Task requirements:
a: In the SQL query, which object_name is excluded from the privilege grants?
b: Using the SQL query, mark each statement yes or no and quote the words that decide it: (i) The new account is locked when is_locked is 't'. (ii) Roles marked with an asterisk are granted to the new user WITH ADMIN OPTION. (iii) The object-privilege grants are sorted in ascending order.
*** Opening Document extract ***
SELECT 'CREATE USER <<newuser>> IDENTIFIED BY ''<<newuser_password>>'' ACCOUNT ' ||
          DECODE(is_locked, 't', 'lock', 'unlock') ||
          DECODE(memory_cap_kb, 'unlimited', '', ' MEMORYCAP ''' || memory_cap_kb, 'K''') ||
          ' PROFILE ' || profile_name ||
          ' RESOURCE POOL ' || resource_pool ||
          DECODE(run_time_cap, 'unlimited', '', ' RUNTIMECAP ''' || run_time_cap, 'K''') ||
          DECODE(temp_space_cap_kb, 'unlimited', '', ' TEMPSPACECAP ''' || temp_space_cap_kb, 'K''') || ';'
  FROM users
 WHERE user_name = '<<user2clone>>'
 UNION ALL
SELECT 'GRANT USAGE ON RESOURCE POOL ' || resource_pool || ' TO <<newuser>> ;'
  FROM users
 WHERE user_name = '<<user2clone>>'
 UNION ALL
SELECT 'GRANT ' || name || ' TO <<newuser>>' || CASE WHEN INSTR(all_roles, name || '*') > 0 THEN ' WITH GRANT OPTION' ELSE '' END || ';'
  FROM users
  JOIN roles
    ON INSTR(all_roles, name) > 0
 WHERE user_name = '<<user2clone>>'
 UNION ALL
(SELECT 'GRANT ' || name || ' ON ' || DECODE(name, 'USAGE', 'SCHEMA ', object_schema || '.') || object_name || ' TO <<newuser>>' ||
          CASE WHEN INSTR(privileges_description, name || '*') > 0 THEN ' WITH ADMIN OPTION' ELSE '' END || ';'
   FROM grants
   JOIN (SELECT 'USAGE'
          UNION
         SELECT 'INSERT'
          UNION
         SELECT 'SELECT'
          UNION
         SELECT 'UPDATE'
          UNION
         SELECT 'DELETE'
          UNION
         SELECT 'REFERENCES') AS foo (name)
     ON INSTR(privileges_description, name) > 0
    AND object_name <> 'general'
  WHERE grantee = '<<user2clone>>'
  ORDER BY 1 DESC);
I hope this helps!
*** Closing Document extract ***
*** Opening Collected material ***
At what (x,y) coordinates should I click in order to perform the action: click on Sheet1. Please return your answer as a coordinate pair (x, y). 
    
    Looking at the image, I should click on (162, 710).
*** Closing Collected material ***
Solutions to each task:
a: 'general'

b:
(i) Yes: "DECODE(is_locked, 't', 'lock', 'unlock')"
(ii) No: "CASE WHEN INSTR(all_roles, name || '*') > 0 THEN ' WITH GRANT OPTION'"
(iii) No: "ORDER BY 1 DESC"